Last edited by davidhorman on 4 January 2021 11:11pm - 2 times in total
JA
james-2001
I have the Sabrina the Teenage Witch DVDs, and the episodes on there seem to be a mix of ones that are sped up, and ones on which a standard NTSC>PAL conversion has been done on the footage and they play at normal speed (but have jerky motion as a result). Most episodes are the latter (which stuck out to me at first with the voices sounding deeper than I was used to), most of the speedup episodes are on seasons 2 & 3.

The ones that have been sped up have been de-interlaced too- as you can tell from the effects on the title sequence and the animated scene transitions(obviously the show itself was shot on film, but those bits are 60i video effects), whereas the ones that aren't sped up are still interlaced.

Whenever I've seen the Channel 4 early morning repeats of Cheers over the last couple of years, they also seem to be at the normal speed, which again sounds odd after I got used to the DVDs, which are sped up.

Speaking of The Fresh Prince though, the versions on the BBC iPlayer seem to be filmised for some reason, even though the iPlayer is one of the few streaming services to (usually) run videotaped content at 50fps. It is encoded at 50fps, in fact it's upscaled to 720p50, but has been filmised somewhere along the way.
Last edited by james-2001 on 5 January 2021 12:15am - 3 times in total
DA
davidhorman
I have the Sabrina the Teenage Witch DVDs [...] (obviously the show itself was shot on film


That's not how I remember it, and Wikipedia says it was shot on videotape. Are you sure it wasn't el-cheapo 60->30 fps?

Quote:
Speaking of The Fresh Prince though [...] in fact it's upscaled to 720p50, but has been filmised somewhere along the way.

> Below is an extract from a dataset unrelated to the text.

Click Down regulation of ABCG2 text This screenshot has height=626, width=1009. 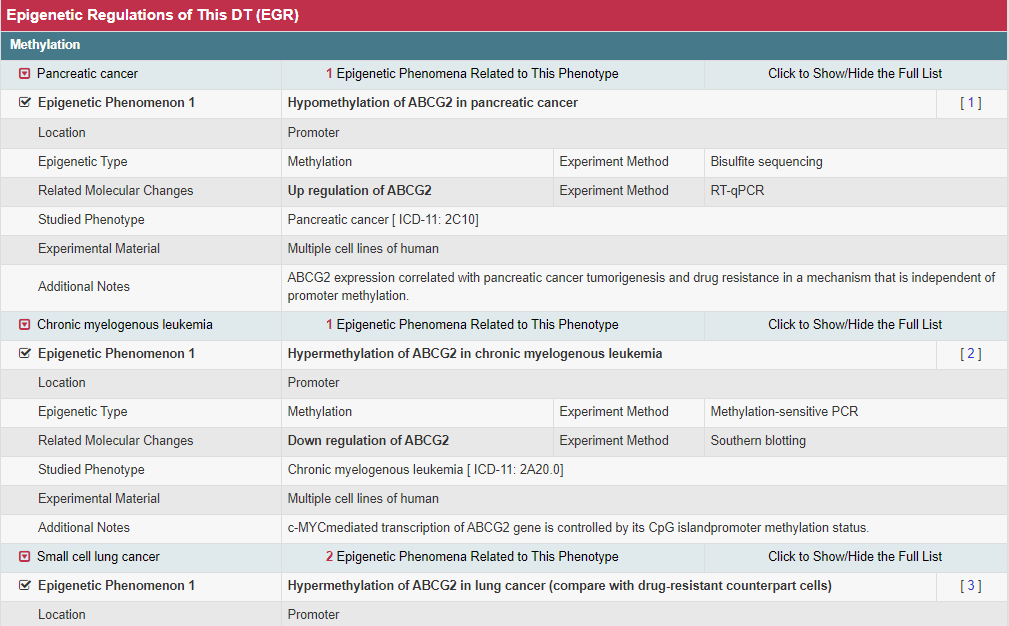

I've just download an iPlayer episode at random and the pans are remarkably smooth and stable at 25fps. Comparing it to a YouTube video of the same episode (30fps, every other frame dropped), I found that per shot/scene, the BBC version has exactly 80% the number of frames, not the 83% you'd expect of a straight NTSC to PAL conversion, and it does seem to be running fast. The video quality's also a lot higher than I remember it being on first broadcast in the 90s.

So, at a guess... for reasons best known to themselves, the distributor made a high quality motion-compensated conversion to 24fps (not adjusting playback speed), and the BBC sped it up to 25fps.